Fundacja Estera nawet nie ma poczucia wstydu. Nie mówię: przyzwoitości, bo jak żyję już prawie czterdzieści lat, tak przyzwoitości rozumianej jako uczciwość i szacunek do drugiego człowieka widziałam bardzo niewiele, osobliwie w parareligijnych fundacjach. Ale żyjemy przecież w czasach, w których liczą się takie rzeczy jak PR, wizerunek i bycie twarzą rajstop. Chociażby z tego względu powinna się Miriam Shaded zapalić lampka alarmowa, gdy mówiła dla Newsweeka takie rzeczy:
A o tym, które rodziny z Syrii przyjmie Polska decydowała Fundacja Estera przy współpracy z lokalnymi duchownymi. – Dokładnie sprawdziliśmy, kim są członkowie wytypowanych rodzin, jakie mają powiązania i życiorysy. Przez jakiś czas ich telefony były na podsłuchu, weryfikowaliśmy ich świadectwa chrztu, by mieć pewność, że to chrześcijanie. Także księża znający ich od lat poświadczyli za nich i zapewnili, że reprezentują te same wartości, co my.
Nie zrozumcie mnie źle: osobiście wolałabym, by Miriam widziała, jak bardzo nieetyczna jest lustracja ludzi szukających schronienia i wytchnienia od wojny; żeby choć wykonała maleńki wysiłek umysłowy i postawiła się w sytuacji kogoś, kto stara się o status uchodźcy. Biorę jednak pod uwagę, że priorytety prezeski fundacji mogą być inne. Na przykład jest zobowiązana przeprowadzić selekcję tak, by na obiecaną arkę trafili wyłącznie przedstawiciele jedynego słusznego wyznania, bo inni są jacyś mniej ludzcy. Albo bardziej niebezpieczni. Albo w ogóle jacyś dzicy. (Tak naprawdę rozumiem, że bycie chrześcijaninem w Syrii jest aktem odwagi, ale po co zatem ta weryfikacja? Co z tymi, którzy tego sita nie przejdą i zostaną w Syrii z łatką „publicznie wyrzekł się religii”?)

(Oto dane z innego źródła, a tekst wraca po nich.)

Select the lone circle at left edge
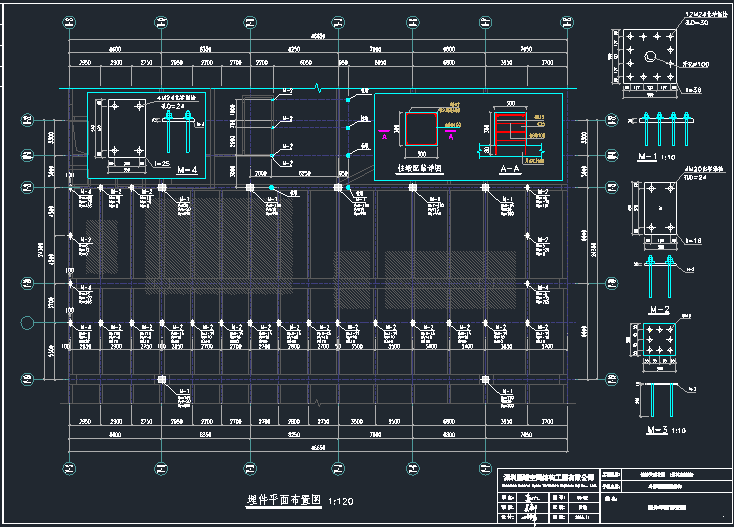Screen dimensions: 734x527 27,322
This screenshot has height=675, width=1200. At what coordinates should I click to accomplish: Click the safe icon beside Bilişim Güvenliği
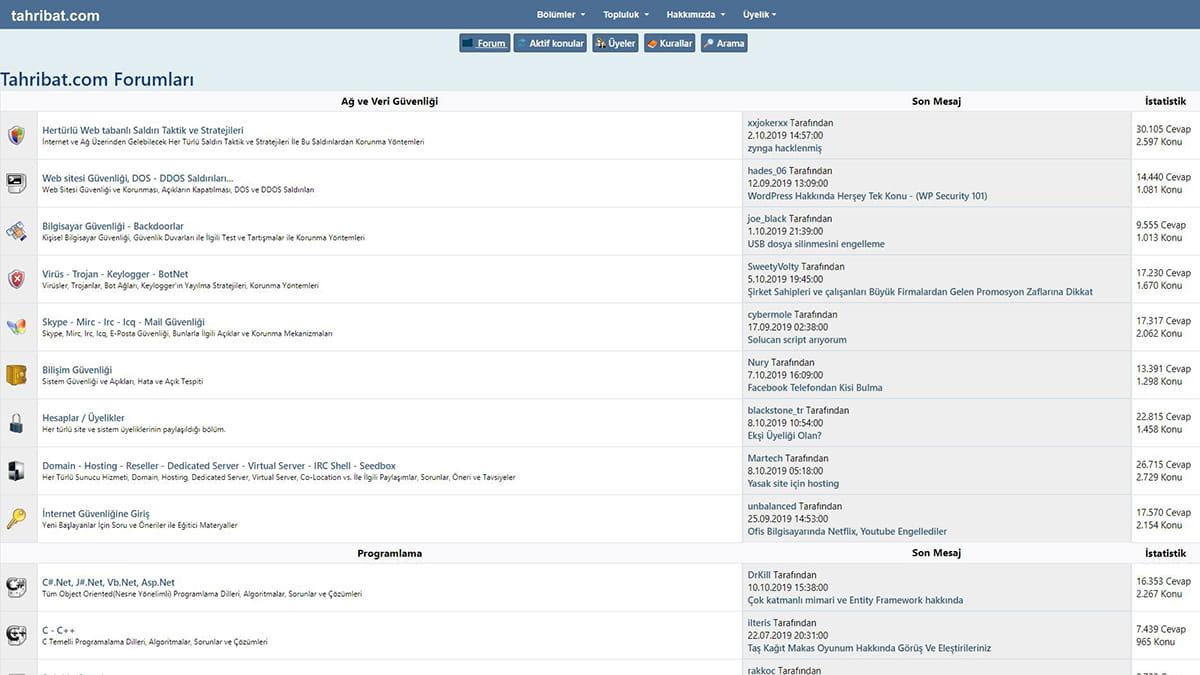[16, 375]
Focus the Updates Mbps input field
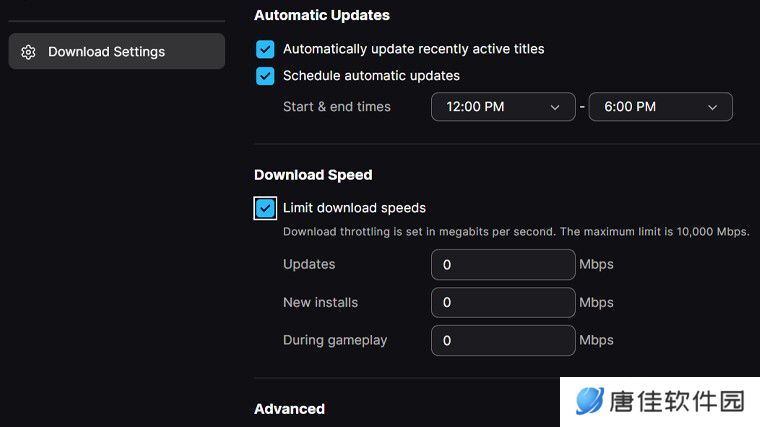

„Nietolerancja jest mylona z brakiem akceptacji wobec określonych zachowań społecznych, których otwarcie nie akceptujemy, a które są widoczne w kulturach niekonstytucyjnych”.
Miriam Shaded
Więc chciałabym, by chociaż miała poczucie obciachu. By decyzji: czy podsłuchiwać telefony Syryjczyków towarzyszył już nawet nie opór przed tak daleko idącą inwigilacją, ale świadomość, że w „kulturze konstytucyjnej” (czymkolwiek ona jest) pewnych rzeczy się po prostu nie robi.